Il terzo LP della band spezzina rilegge alcuni classici degli anni 80 con personalità e sensibilità contemporanea
Con i primi due lavori su lunga distanza, i NuovoNormale stavano già tracciando una strada che rileggeva in maniera personale echi e suoni di ispirazione Eighties, seppure aggiornandoli alla luce di esperienze più recenti. Non stupisce, perciò, la particolare “operazione nostalgia” fatta con Nuova onda pandemica, il loro terzo album, in cui la band spezzina costruisce un intero disco rileggendo alcuni brani simbolo della new wave e del synth-pop dell’epoca. Il repertorio degli anni Ottanta in questo LP torna a essere materia viva, filtrato attraverso una sensibilità contemporanea e una precisa identità artistica che ormai definisce la “Gang of Five da Las Pezia”. Così questi otto brani, nati da autori e sensibilità differenti, si legano tra loro con una grande coerenza sonora e una direzione estetica riconoscibile dall’inizio alla fine, segno di una chiara visione d’insieme e di un bel lavoro fatto in sede di produzione.

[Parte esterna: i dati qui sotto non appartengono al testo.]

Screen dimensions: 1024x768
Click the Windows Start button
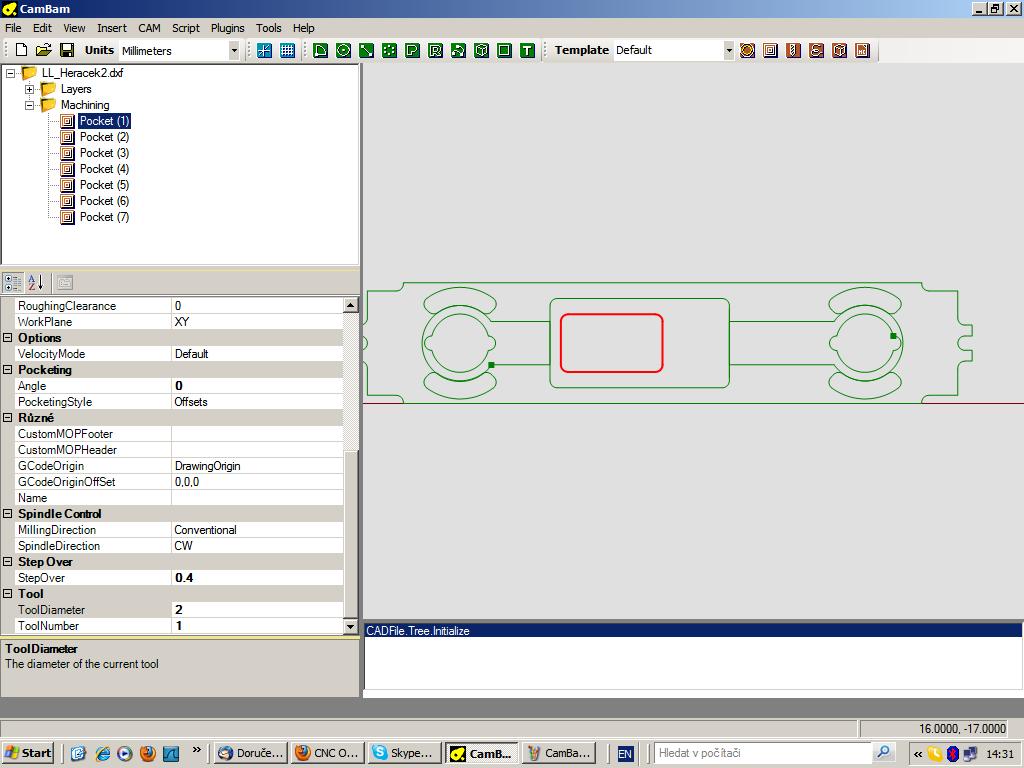(28, 753)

Ad ogni modo, il vero punto di forza dell’album risiede nel tentativo, complessivamente riuscito, di non limitarsi all’ossequiosa imitazione di queste canzoni immortali, le quali conservano il loro impianto melodico e il peso storico che le ha rese dei classici ma vengono reinterpretate con un linguaggio sonoro che appartiene propriamente allo stile dei NuovoNormale: i sintetizzatori, ad esempio, propongono intriganti dialoghi originali con gli altri strumenti e la componente ritmica tende a privilegiare sempre l’energia rispetto alla semplice ricostruzione filologica. Gli arrangiamenti, in generale, creano una costante tensione nervosa, che dona elettricità e vigore ai brani. L’apice di questa tendenza si raggiunge sicuramente con la cover di Smalltown boy, in cui la malinconia persistente della versione originale dei Bronski Beat è rinfrescata dal brillante contributo dei fiati nel ritornello.
Il titolo del disco, Nuova onda pandemica, suggerisce inoltre un doppio livello di lettura, richiamando da un lato l’esperienza collettiva del COVID-19 (la band stessa si è formata nel fatidico 2020) ed evocando dall’altro una “nuova ondata” musicale che torna a propagarsi nel presente. È una scelta che quindi sintetizza bene l’approccio del gruppo: guardare al passato non come a un museo da preservare ma come a un patrimonio da rimettere in circolo, attribuendogli nuovi significati.
La memoria può essere fertile solo quando viene rielaborata con personalità e Nuova onda pandemica è certamente un lavoro personale e ispirato, in grado di dialogare con la tradizione senza lasciarsi imprigionare.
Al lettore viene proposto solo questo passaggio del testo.